LSI Denny JA dalam rilis survei pada Maret lalu menempatkan isu ekonomi dan politik identitas sebagai isu yang berpotensi mengganjal Jokowi. Dalam isu ekonomi, LSI Denny JA menyoroti soal isu tenaga kerja asing dan sulitnya lapangan kerja.
Selain itu pemerintahan Jokowi juga disorot oleh oposisi terkait pelemahan nilai tukar rupiah terhadap dolar AS dan kenaikan harga bahan pokok.
 Pertambangan PT Freeport Indonesia. (Foto: Dok.

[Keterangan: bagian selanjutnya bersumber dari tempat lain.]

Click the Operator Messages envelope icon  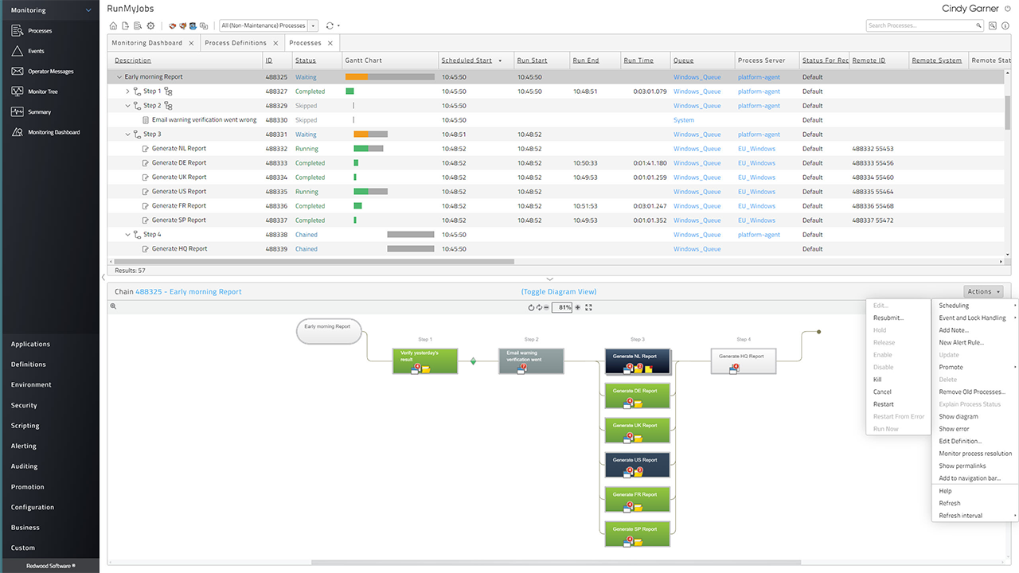[18, 71]
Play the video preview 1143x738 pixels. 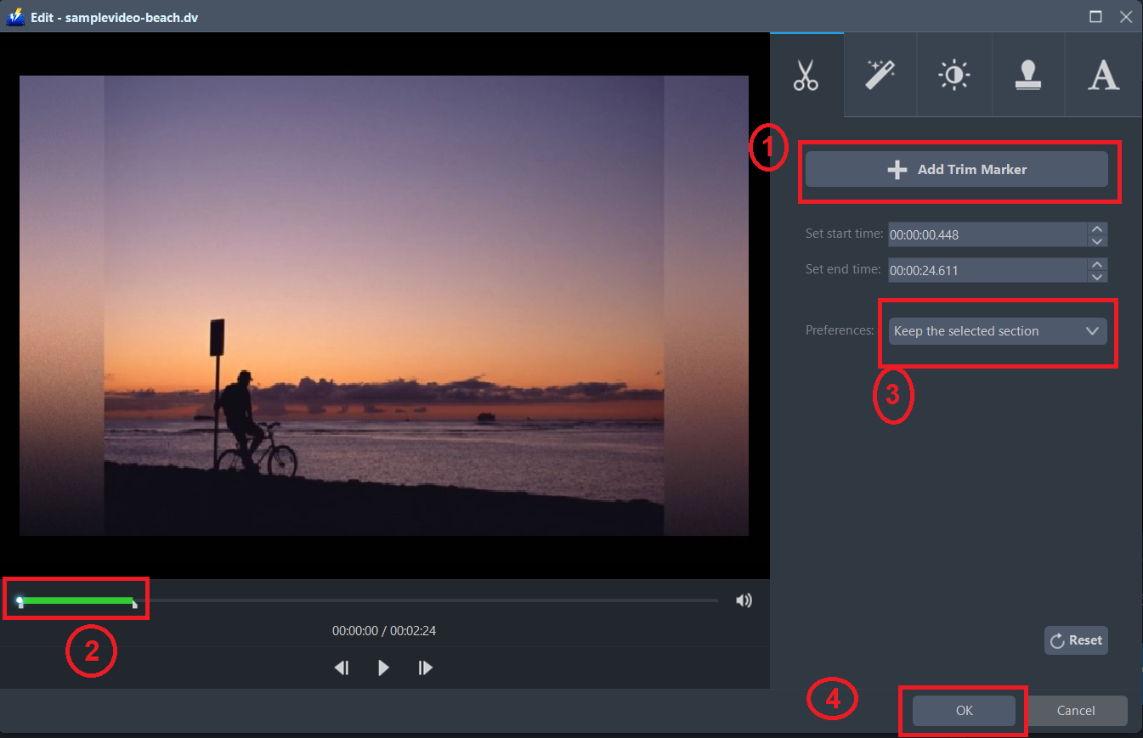[383, 668]
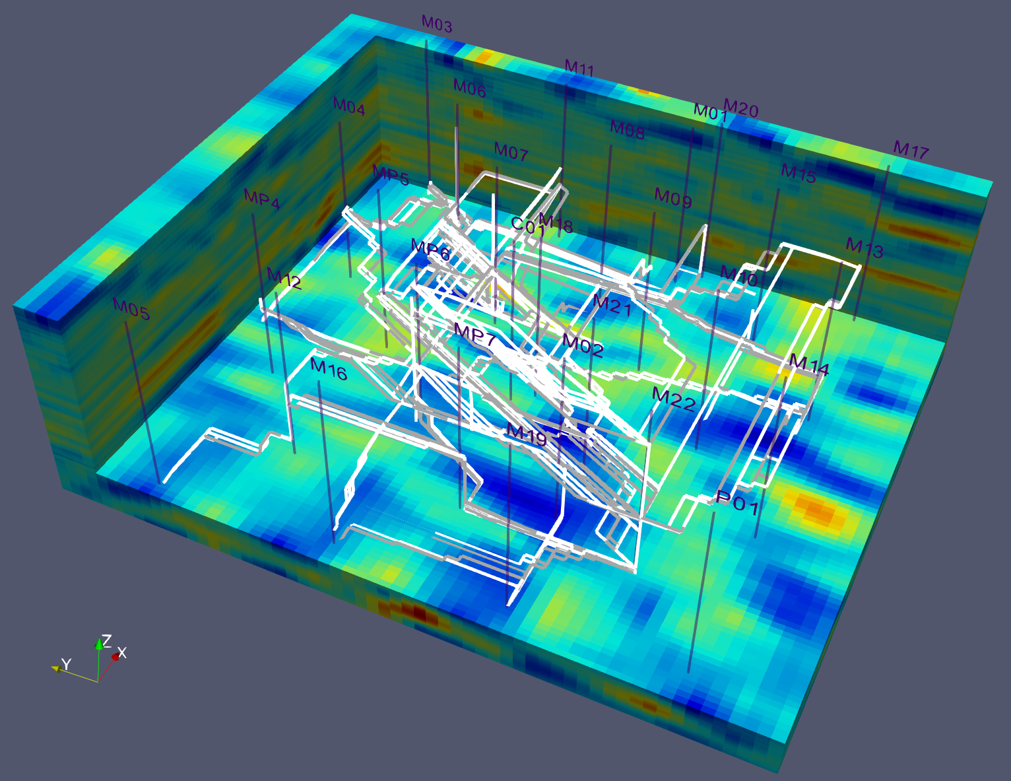Image resolution: width=1011 pixels, height=781 pixels.
Task: Select the M20 well label
Action: click(x=740, y=108)
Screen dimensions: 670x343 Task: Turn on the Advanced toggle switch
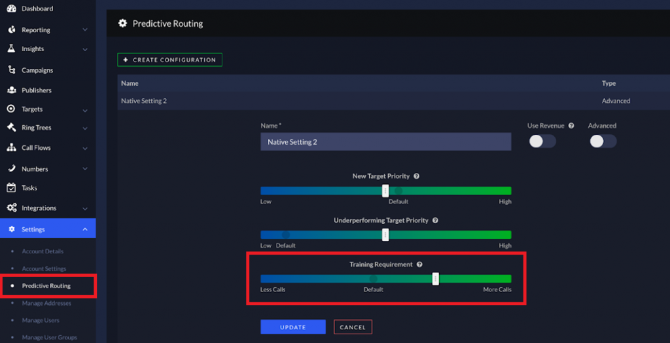point(603,141)
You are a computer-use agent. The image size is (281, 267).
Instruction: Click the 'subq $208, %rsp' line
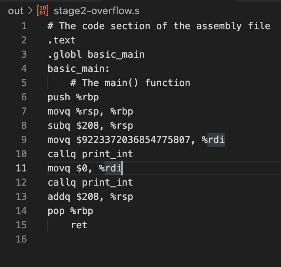point(90,126)
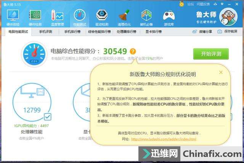This screenshot has height=163, width=244.
Task: Click orange question mark beside score 30549
Action: (x=133, y=51)
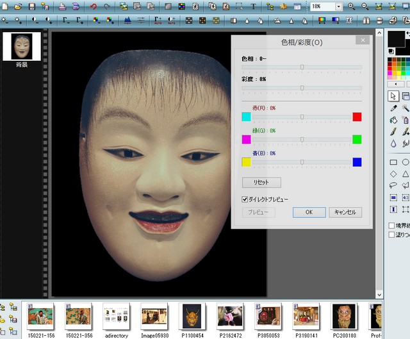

Akun Facebook Freeport Indonesia) |
Adi berpendapat keberhasilan pemerintah memiliki saham mayoritas PT Freeport dan menguasai Blok Rokan bisa membentengi Jokowi dari serangan-serangan tersebut.
Minimal, kata dia, upaya pemerintah untuk menggenjot pendapatan dari sektor energi sudah mulai terealisasi.
Ubed sendiri menilai isu PT Freeport dan Blok Rokan tak cukup menangkis serangan terkait isu-isu ekonomi di level dasar seperti mahalnya harga bahan pokok yang selama ini dimainkan oleh pihak oposisi dan dirasakan langsung oleh masyarakat.
Menurut Ubed masyarakat di tataran elite saja yang bakal merasakan dampak dari kebijakan HoA Freeport dan Pemberian Izin Blok Rokan kepada Pertamina ini.
"Rakyat tidak langsung merasakan manfaat itu, dan itu pekerjaan elite juga," terang Ubed.
"Masyarakat beban ekonominya sudah berat karena efek BBM naik, ekspor impor tersendat, nilai rupiah melemah, litu jauh lebih terasa itu lebih terasa dibanding Freeport dan Blok Rokan itu," kata dia melanjutkan.
Atas dasar itu, menurut Ubed, kebijakan pemerintahan Jokowi di sektor energi ini tidak akan berdampak terlalu besar terhadap elektabilitasnya di Pilpres 2019 mendatang.
"Akan ada pengaruhnya tapi tidak besar, bisa saja di bawah lima persen memberi pengaruh karena siapa sih yang terpengaruh kebijakan yang tidak langsung menyentuh persoalan rakyat?" tutur Ubed.